* BEGIN *

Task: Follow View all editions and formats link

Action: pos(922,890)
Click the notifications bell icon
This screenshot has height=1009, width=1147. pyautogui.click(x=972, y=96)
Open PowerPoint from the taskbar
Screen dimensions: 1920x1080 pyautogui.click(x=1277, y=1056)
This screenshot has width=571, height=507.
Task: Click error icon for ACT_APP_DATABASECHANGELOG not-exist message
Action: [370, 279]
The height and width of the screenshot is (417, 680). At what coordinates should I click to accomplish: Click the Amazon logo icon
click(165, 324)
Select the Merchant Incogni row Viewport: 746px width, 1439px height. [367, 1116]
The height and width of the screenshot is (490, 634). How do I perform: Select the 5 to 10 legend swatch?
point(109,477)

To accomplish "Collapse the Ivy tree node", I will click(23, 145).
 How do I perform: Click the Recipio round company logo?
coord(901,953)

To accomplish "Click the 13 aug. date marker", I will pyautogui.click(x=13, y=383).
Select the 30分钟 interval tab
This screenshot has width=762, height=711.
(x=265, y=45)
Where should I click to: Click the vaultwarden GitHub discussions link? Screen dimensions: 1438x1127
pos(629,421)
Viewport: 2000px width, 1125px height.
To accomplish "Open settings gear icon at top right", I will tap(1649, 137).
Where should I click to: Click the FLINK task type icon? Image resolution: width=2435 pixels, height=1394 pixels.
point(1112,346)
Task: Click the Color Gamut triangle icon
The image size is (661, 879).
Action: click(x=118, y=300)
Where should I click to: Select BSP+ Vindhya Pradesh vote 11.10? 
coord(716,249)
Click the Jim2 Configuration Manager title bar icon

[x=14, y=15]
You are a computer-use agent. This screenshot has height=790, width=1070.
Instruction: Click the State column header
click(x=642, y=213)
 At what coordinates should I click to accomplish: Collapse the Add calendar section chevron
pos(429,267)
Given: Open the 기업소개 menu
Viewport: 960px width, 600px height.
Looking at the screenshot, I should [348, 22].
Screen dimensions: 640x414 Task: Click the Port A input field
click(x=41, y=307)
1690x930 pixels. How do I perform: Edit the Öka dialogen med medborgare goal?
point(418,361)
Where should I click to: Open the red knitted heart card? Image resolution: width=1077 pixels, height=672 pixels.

* END *

- [EXERCISE DIRECTIONS]:
Reproduce the material from the line containing "Screen dimensions: 640x414" through the line containing "point(418,361)", with both lines included, and shift every coordinate in the answers by -135.

- [COMPLETED EXERCISE]:
Screen dimensions: 640x414 Task: Click the Port A input field
click(x=-94, y=172)
1690x930 pixels. How do I perform: Edit the Öka dialogen med medborgare goal?
point(283,226)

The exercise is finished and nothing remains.